Un aperçu des modifications à la Loi sur l’éthique et la déontologie en matière municipale

Par Maître Antoine La Rue avec la collaboration de Roxanne Lefebvre, stagiaire en droit

Le 30 novembre prochain marquera l’entrée en vigueur de nouvelles dispositions à la Loi sur l’éthique et la déontologie en matière municipale (ci-après la « Loi »). Cette loi, qui s’applique à toutes les municipalités, a pour objet l’adhésion des membres des conseils municipaux à des valeurs d’éthique telles que l’intégrité, l’honneur et la loyauté et prévoit l’adoption, l’application et le contrôle de règles déontologiques municipales. Ces nouvelles dispositions viendront modifier le régime législatif applicable aux divulgations de conduites répréhensibles des élus municipaux ainsi que le processus d’enquête de la Commission municipale du Québec (ci-après la « Commission ») en offrant un processus simplifié, confidentiel et rassurant pour le divulgateur.
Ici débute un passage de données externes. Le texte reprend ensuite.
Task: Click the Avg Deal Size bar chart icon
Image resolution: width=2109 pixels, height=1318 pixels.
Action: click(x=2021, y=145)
Dès le mois prochain, la Commission pourra enquêter sur simple communication d’un renseignement. Il ne sera plus nécessaire pour la personne souhaitant dénoncer un comportement prétendument répréhensible de procéder à la rédaction d’une demande écrite assermentée, le processus s’en trouvant d’autant simplifié. La communication pourra également être anonyme, auquel cas la Commission devra prendre les mesures nécessaires afin que l’anonymat de la personne concernée soit préservé. Cette modification est d’autant plus pertinente que la communication peut être faite en dépit de toute restriction de communication, d’obligation de confidentialité ou de loyauté qui serait normalement imputable au divulgateur, et s’inscrit également dans la droite lignée des nouvelles dispositions de la Loi, visant en bonne partie à assurer la plus grande sécurité et la tranquillité des personnes initiant et contribuant à une enquête. Les nouvelles dispositions prévoient également l’obligation pour les personnes contactées par la Commission de collaborer à l’enquête, sous peine de se voir infliger une amende.
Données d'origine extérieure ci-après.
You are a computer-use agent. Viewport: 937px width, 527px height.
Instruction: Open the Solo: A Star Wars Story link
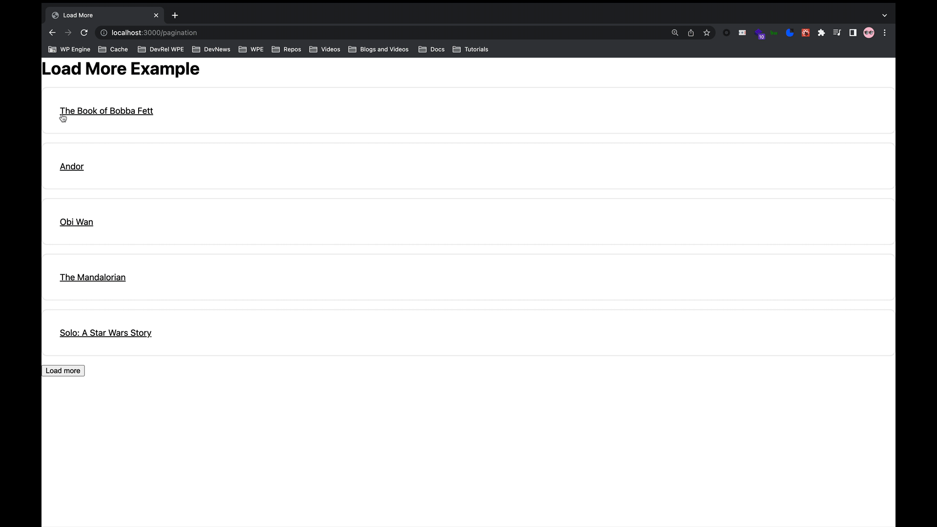click(x=105, y=333)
Des mesures sont aussi prévues aux nouveaux articles 36.1 à 36.7 afin de protéger les personnes qui communiquent des renseignements à la Commission ou qui collaborent à une recherche de renseignements ou à une enquête. Ces personnes ne peuvent engager leur responsabilité civile pour les actes posés de bonne foi, et il est désormais expressément interdit d’exercer des mesures de représailles ou de menacer une personne de représailles telles que le congédiement ou la rétrogradation. De tels comportements seront désormais passibles, dans le cas d’une première offense, d’une amende pouvant aller de 2 000 $ à 250 000 $ et portée au double en cas de récidive.
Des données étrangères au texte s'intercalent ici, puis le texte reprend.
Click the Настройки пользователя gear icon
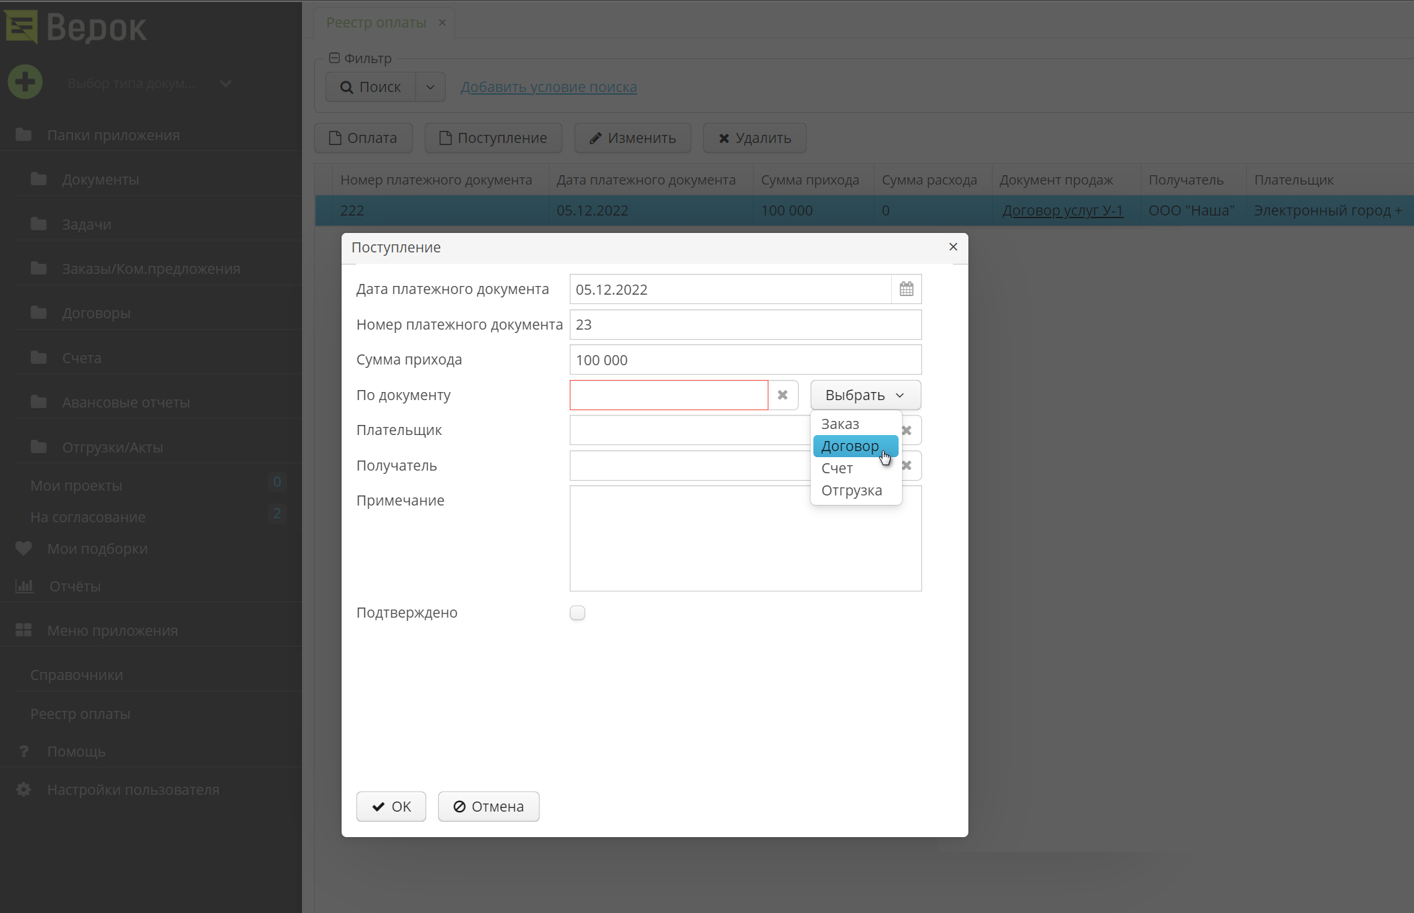The width and height of the screenshot is (1414, 913). point(23,789)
La personne qui croit avoir été victime de représailles peut porter plainte à la Commission qui, si elle estime la plainte fondée, formulera des recommandations au greffier ou au secrétaire-trésorier de la municipalité concernée. Les recommandations seront alors déposées au conseil de la municipalité. La personne qui effectue une communication, qui est appelée à participer à l’enquête ou qui se croit victime de représailles pourra d’ailleurs bénéficier du service de consultation juridique du Protecteur du citoyen.

Notons toutefois que les dispositions actuelles continueront de s’appliquer aux demandes d’enquêtes reçues avant le 30 novembre 2018, et ce, jusqu’à ce que décision finale soit rendue.

En terminant, rappelons que la Commission, bien qu’elle soit appelée à réprimer les manquements des élus au code d’éthique et de déontologie leur étant applicable, ne peut sanctionner la conduite d’un élu qui va à l’encontre d’une valeur éthique si cette valeur n’est pas traduite en règles déontologiques.